Parenting is unique, not competitive

Once, when speaking to a roomful of moms, I admitted I didn’t scrapbook.

“When I remember to take pictures they usually stay on my camera for months. If I order prints I frame a couple and put the rest in a box,” I told the women, pausing when I noticed a few horrified stares.

“But I enjoy looking at other mother’s scrapbooks,” I continued. “Some of them are works of art and love.”

After my talk one of the moms came up to chastise me for my no scrapbooking stance and evangelize me to her favorite hobby.

“You really should scrapbook their childhoods,” she said, adding. “They’ll want those scrapbooks someday.”

I laughed and explained my reasoning. “I’m not crafty or artistic. I don’t enjoy gluing, cropping, stamping or stickering. There’re a million things I’d rather be doing.”

Time is precious, I should have added. Why waste it on a hobby I don’t enjoy?

She shook her head and implored me, for the sake of my children and their memories, to reconsider. With disappointed disdain she made it clear that in her eyes I was failing one of my motherly duties.

I don’t see it that way. I don’t think motherhood is a one-size-fits-all T-shirt.

Not only is each child unique, each mother is. And each day we make countless decisions for our families. The complex combination of personalities and history means that even if a mother makes a parental decision that turns out well, that same choice might be completely wrong on a different day or for a different child.

It’s a crapshoot, where most of our decisions are estimated guesses rooted in love, fueled by personal experience and immersed in hope.

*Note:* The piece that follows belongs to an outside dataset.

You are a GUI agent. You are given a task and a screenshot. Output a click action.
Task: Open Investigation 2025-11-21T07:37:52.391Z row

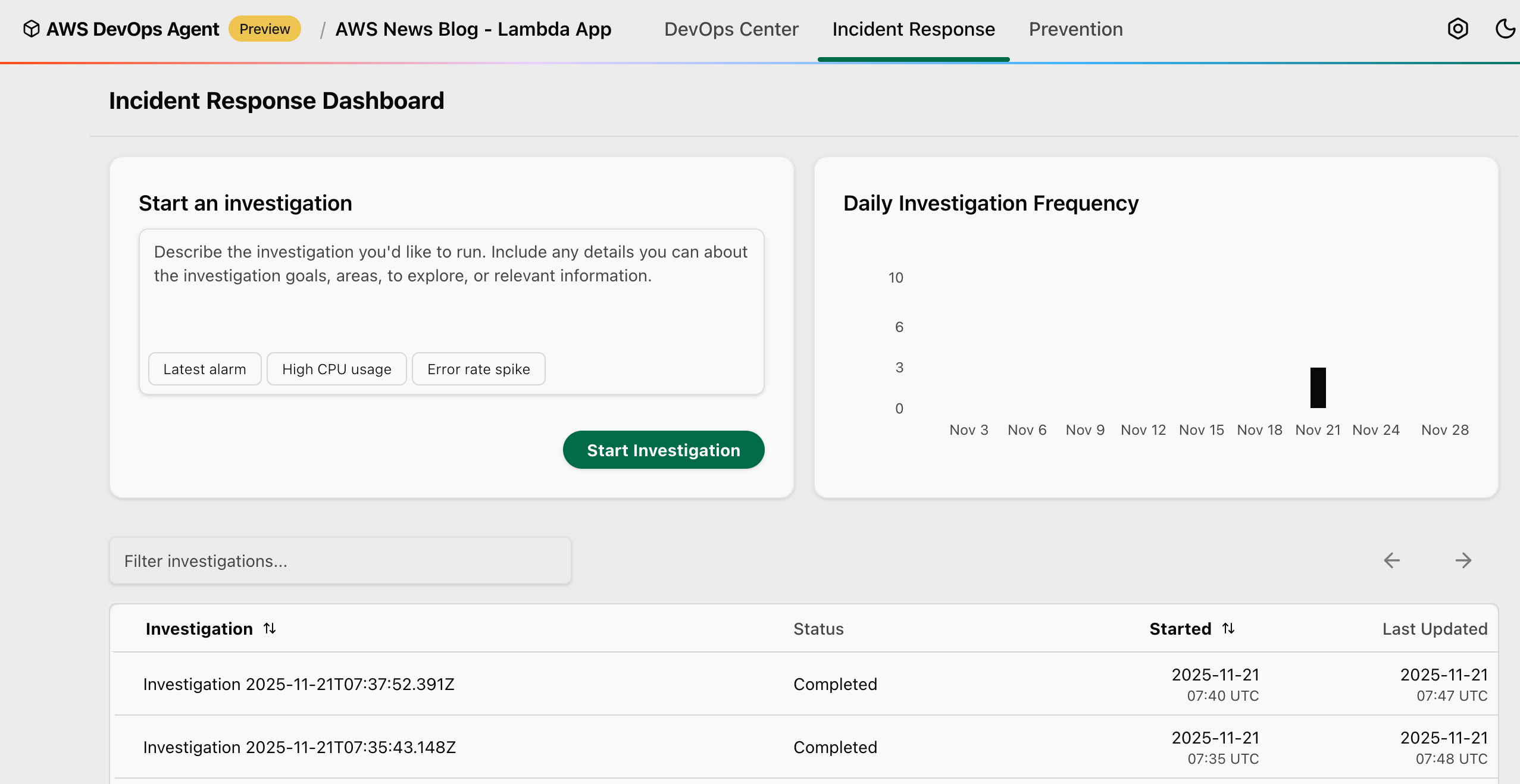pyautogui.click(x=299, y=684)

At the same time they’re limited by time and resources.

Most moms understand this. They trade parenting stories with sympathy while catching up in school parking lots and grocery stores or on the sidelines and bleachers. They commiserate, encourage and offer a different perspective without expectations.

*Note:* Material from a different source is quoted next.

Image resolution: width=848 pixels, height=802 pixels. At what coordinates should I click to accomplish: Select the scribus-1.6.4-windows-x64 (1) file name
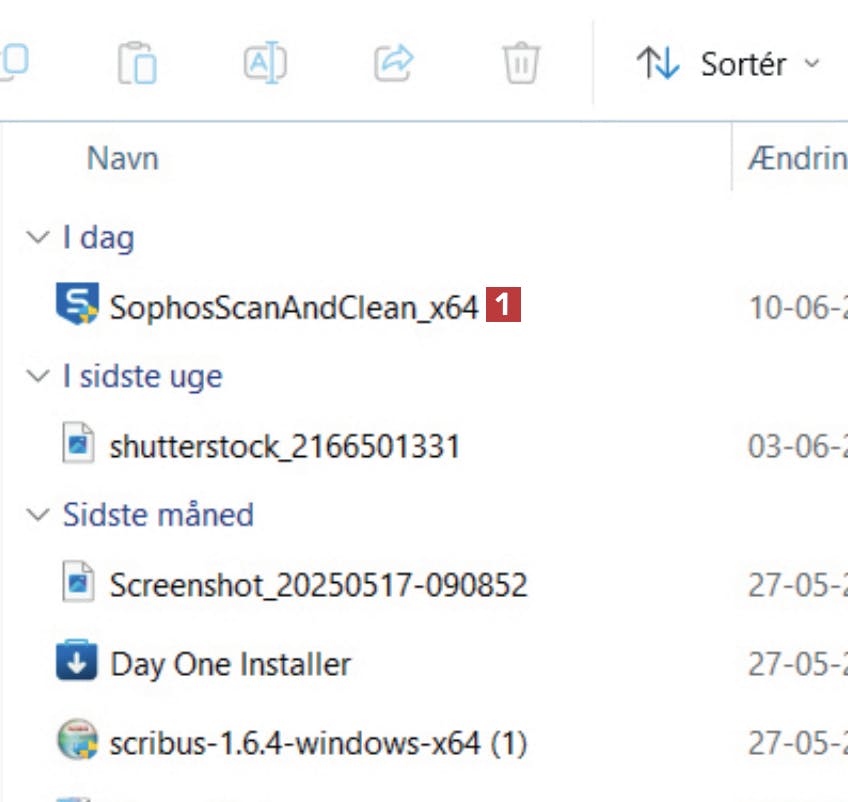point(319,744)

But a few moms have turned parenting into an I’m-better-than-you competitive sport with penalty calls more plentiful than a football game.

You see, my mom-to-mom scrapbooking conversation wasn’t an isolated incident of you-should shaming that goes beyond the old mommy-war hot buttons like education and discipline.

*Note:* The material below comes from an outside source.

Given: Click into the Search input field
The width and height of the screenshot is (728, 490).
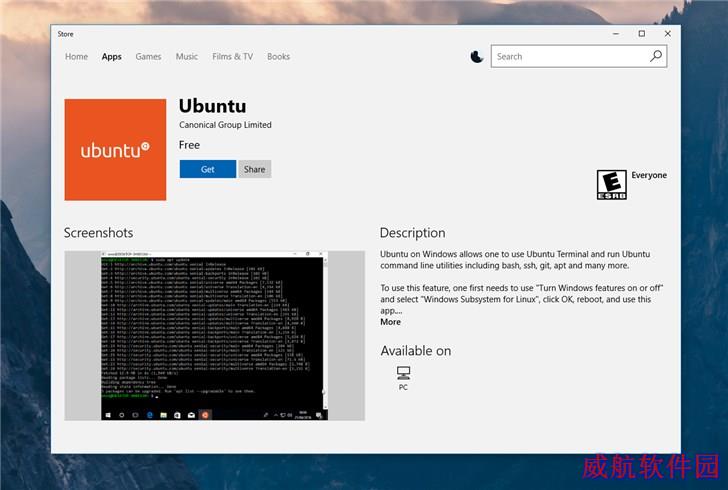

As a mom, I’ve been taken to task for how I spend my time and money as well as what my family wears, eats and does in our free time.

Apparently, we’re all supposed to be scrapbooking, blogging, cookie baking, art class taking moms who go to Zumba, yoga and the gym before work, volunteering and staying home with the kids. Or after driving carpool to piano, karate and soccer. Or in between cleaning, ironing and making meals from scratch served by candlelight on the wedding china.

The list goes on and on.

I admit it. I’m no Supermom. Other mothers may sport superhero spandex under their blouses but if I had such an outfit it would probably be in the laundry with a stubborn spaghetti stain and a stretched-out neck.

For the record, I sometimes feed my children cereal for dinner. If I bake cookies there’s a 9 in 10 chance they’ll burn. I skim, rather than read, all the forms and emails sent from school. I rarely help with homework. I yell. I’m sometimes late to carpool and I don’t scrapbook. I will never scrapbook.

I’m also deliberately doing the best I can. Aren’t we all?

Parenting is a passionate endeavor with high stakes. We want to help our kids become happy, productive members of society who move out and maybe give us grandchildren.

That’s why I sort of understand how these Supermoms give candy-coated advice like a Pez dispenser. I’ve probably done it myself without meaning to.

Our task, which never quite ends, is filled with uncertainties, inadequacies and mistakes. So, when we find joy or success we want to pass it on. We want other parents to share our victories while sparing them our pain.

But that’s like asking someone to wear our body-hugging, tailor-made, custom-fit T-shirt when they have their own one-of-a-kind outfit to wear. That’s like asking me to scrapbook.